Collected data:
>>>>>

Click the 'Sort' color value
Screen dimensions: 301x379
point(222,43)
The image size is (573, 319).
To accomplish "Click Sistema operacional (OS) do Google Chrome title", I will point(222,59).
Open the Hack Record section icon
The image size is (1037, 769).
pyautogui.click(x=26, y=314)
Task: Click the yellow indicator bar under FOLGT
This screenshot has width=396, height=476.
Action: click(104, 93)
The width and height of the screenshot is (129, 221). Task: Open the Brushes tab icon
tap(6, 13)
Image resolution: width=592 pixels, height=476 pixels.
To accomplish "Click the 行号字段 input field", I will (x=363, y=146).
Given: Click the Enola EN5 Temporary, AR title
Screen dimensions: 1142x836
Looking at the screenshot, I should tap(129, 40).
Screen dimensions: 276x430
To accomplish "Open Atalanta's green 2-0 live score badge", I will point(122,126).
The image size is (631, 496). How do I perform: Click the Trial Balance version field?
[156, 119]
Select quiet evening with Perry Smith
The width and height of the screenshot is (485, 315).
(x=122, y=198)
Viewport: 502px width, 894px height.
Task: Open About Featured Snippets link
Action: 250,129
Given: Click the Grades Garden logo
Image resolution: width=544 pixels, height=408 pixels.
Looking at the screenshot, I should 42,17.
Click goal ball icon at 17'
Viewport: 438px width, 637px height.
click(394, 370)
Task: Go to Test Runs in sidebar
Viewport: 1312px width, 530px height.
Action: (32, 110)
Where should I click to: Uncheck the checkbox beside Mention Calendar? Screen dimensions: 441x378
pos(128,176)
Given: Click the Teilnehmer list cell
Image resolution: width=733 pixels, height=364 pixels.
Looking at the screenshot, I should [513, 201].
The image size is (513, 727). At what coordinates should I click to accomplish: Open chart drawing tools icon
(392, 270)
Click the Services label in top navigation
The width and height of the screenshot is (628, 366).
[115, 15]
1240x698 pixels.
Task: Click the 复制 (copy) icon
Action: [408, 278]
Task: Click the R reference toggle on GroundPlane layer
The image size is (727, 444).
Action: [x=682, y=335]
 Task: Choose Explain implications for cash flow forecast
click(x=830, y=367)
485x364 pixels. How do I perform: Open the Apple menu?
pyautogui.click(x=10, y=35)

<<<<<

- [The task]: So that nothing differs from the original, transcribe all of the records above.

- [Output for this task]:
Click the 'Sort' color value
Screen dimensions: 301x379
point(222,43)
The image size is (573, 319).
To accomplish "Click Sistema operacional (OS) do Google Chrome title", I will point(222,59).
Open the Hack Record section icon
The image size is (1037, 769).
pyautogui.click(x=26, y=314)
Task: Click the yellow indicator bar under FOLGT
This screenshot has width=396, height=476.
Action: click(104, 93)
The width and height of the screenshot is (129, 221). Task: Open the Brushes tab icon
tap(6, 13)
Image resolution: width=592 pixels, height=476 pixels.
To accomplish "Click the 行号字段 input field", I will (x=363, y=146).
Given: Click the Enola EN5 Temporary, AR title
Screen dimensions: 1142x836
Looking at the screenshot, I should tap(129, 40).
Screen dimensions: 276x430
To accomplish "Open Atalanta's green 2-0 live score badge", I will point(122,126).
The image size is (631, 496). How do I perform: Click the Trial Balance version field?
[156, 119]
Select quiet evening with Perry Smith
The width and height of the screenshot is (485, 315).
(x=122, y=198)
Viewport: 502px width, 894px height.
Task: Open About Featured Snippets link
Action: 250,129
Given: Click the Grades Garden logo
Image resolution: width=544 pixels, height=408 pixels.
Looking at the screenshot, I should 42,17.
Click goal ball icon at 17'
Viewport: 438px width, 637px height.
click(394, 370)
Task: Go to Test Runs in sidebar
Viewport: 1312px width, 530px height.
Action: (32, 110)
Where should I click to: Uncheck the checkbox beside Mention Calendar? Screen dimensions: 441x378
pos(128,176)
Given: Click the Teilnehmer list cell
Image resolution: width=733 pixels, height=364 pixels.
Looking at the screenshot, I should [513, 201].
The image size is (513, 727). At what coordinates should I click to accomplish: Open chart drawing tools icon
(392, 270)
Click the Services label in top navigation
The width and height of the screenshot is (628, 366).
[115, 15]
1240x698 pixels.
Task: Click the 复制 (copy) icon
Action: [408, 278]
Task: Click the R reference toggle on GroundPlane layer
The image size is (727, 444).
Action: [x=682, y=335]
 Task: Choose Explain implications for cash flow forecast
click(x=830, y=367)
485x364 pixels. How do I perform: Open the Apple menu?
pyautogui.click(x=10, y=35)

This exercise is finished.